Barrows opens the door to the back terrace and points to a gecko sunning itself on the flagstones. From behind, Pinch slips his arms under hers, cupping her breasts, hugging her to him. She twists around, licks his bristly cheek. “Starving.”
“I’m not entirely edible.”
So they wolf down ham-and-baguette leftovers while Pinch—his expectations about their future regenerated from a single night with Dad—drifts into embryonic-professor mode, telling her about Catalonia, how Basque Country lies to the west, Spaniards to the south, and how isolated terrain propagates obscure languages and dialects. In these parts alone: Anares, Gascon, Aragonese, Euskera, Occitan, Catalan.

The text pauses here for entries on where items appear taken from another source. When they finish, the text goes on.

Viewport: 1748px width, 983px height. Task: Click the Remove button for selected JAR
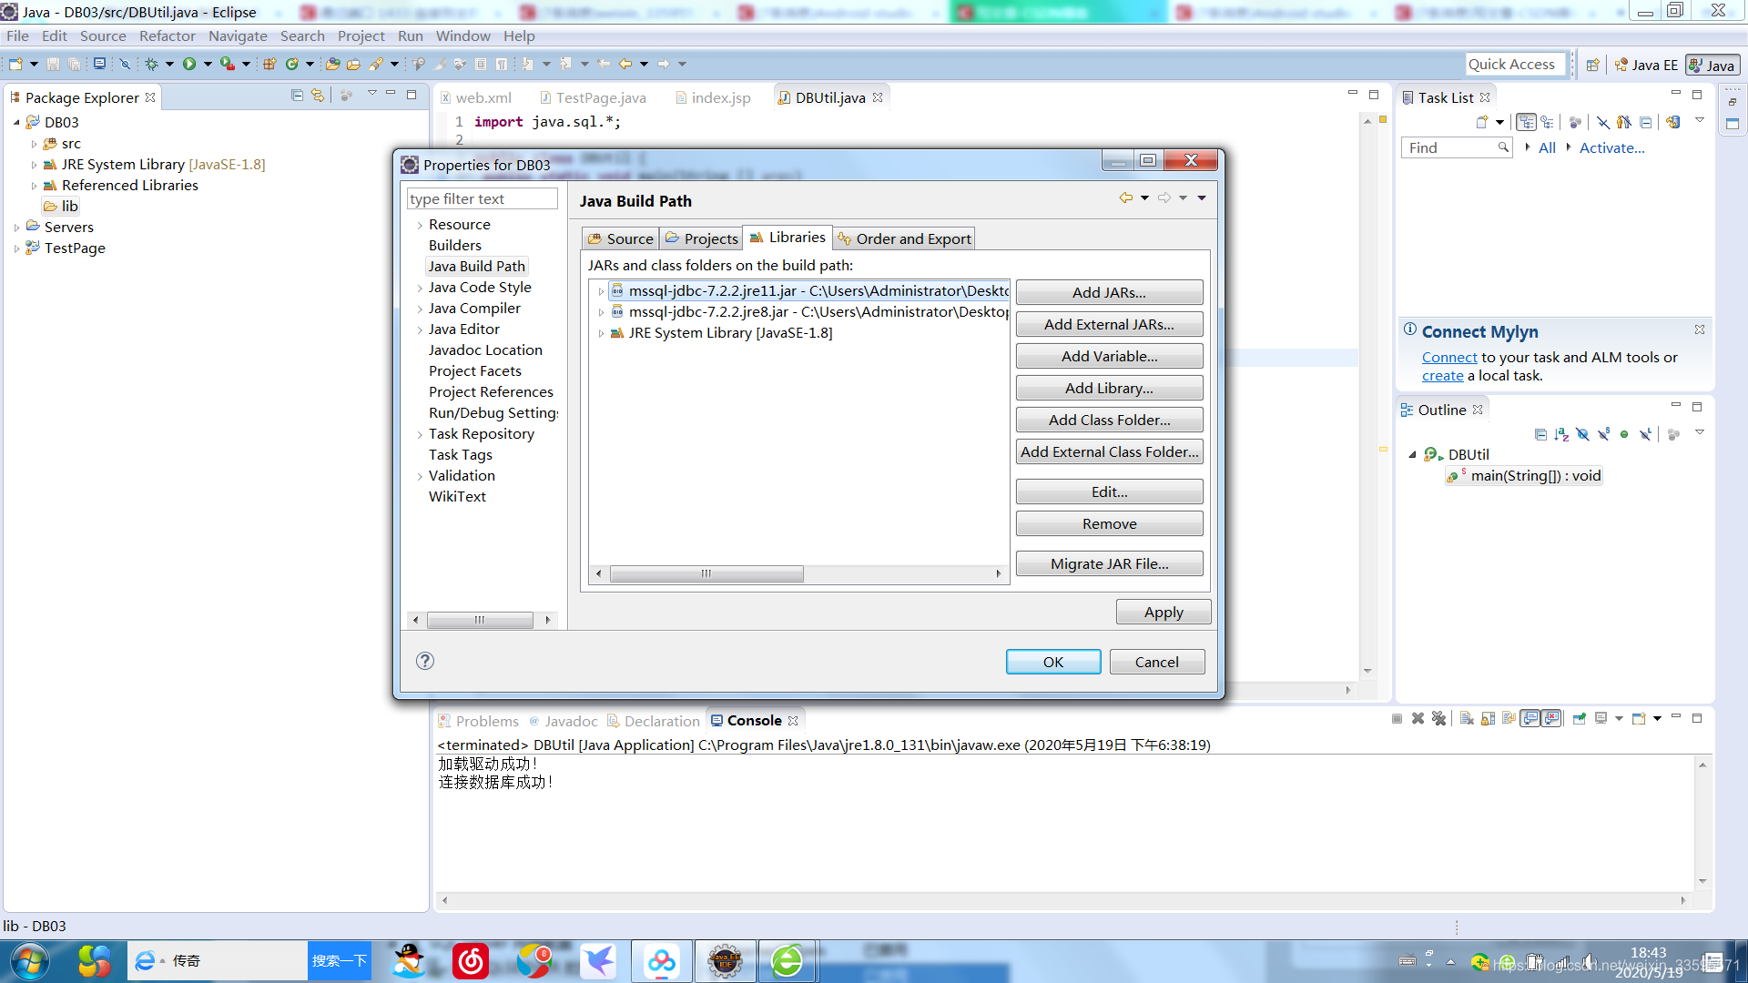pyautogui.click(x=1109, y=522)
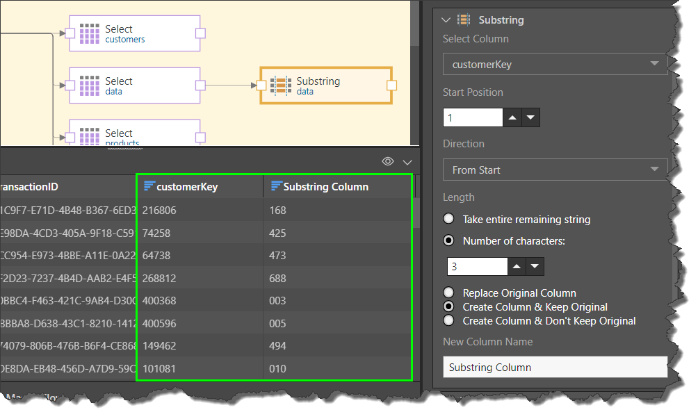The width and height of the screenshot is (698, 419).
Task: Click the Substring panel header icon
Action: point(464,20)
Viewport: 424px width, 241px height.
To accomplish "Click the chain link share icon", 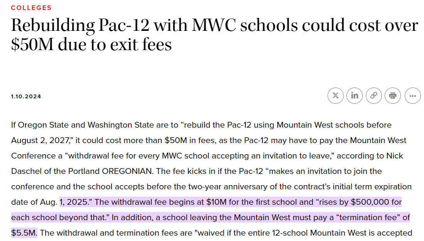I will point(373,95).
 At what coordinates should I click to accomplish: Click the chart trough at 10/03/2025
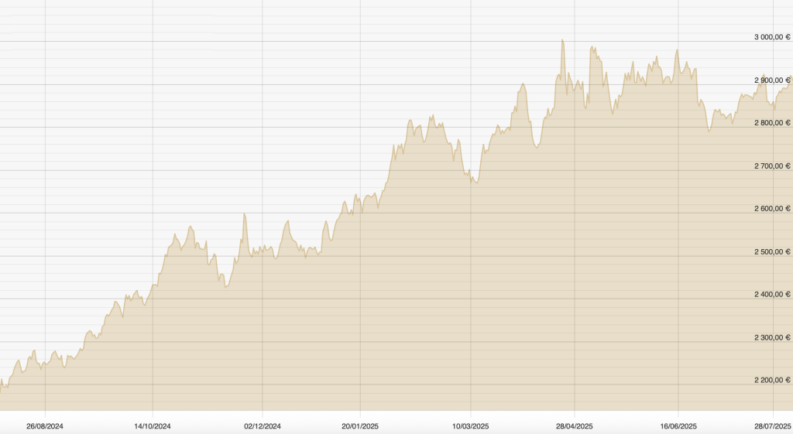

A car kicks up pebbles and dust—the Dutchwoman driving away. Only then does it occur to Pinch that his father has no way of breakfasting—theirs is the sole kitchen. They hasten to his studio and apologize.
Bear isn’t perturbed, just delighted to see them. In the cottage kitchen, he prepares a lavish midmorning feast of farm eggs and cheese and gnarled apples, which he slices with his Opinel penknife, wiping juice on the thigh of dirty jeans, his empty pipe poking from a hip pocket. Around noon, a bearded Swedish hippie arrives from a nearby farm with his Irish girlfriend and her two kids from two previous hippies. Bear and they gab away, leaving Pinch and Barrows to lounge on sun chairs.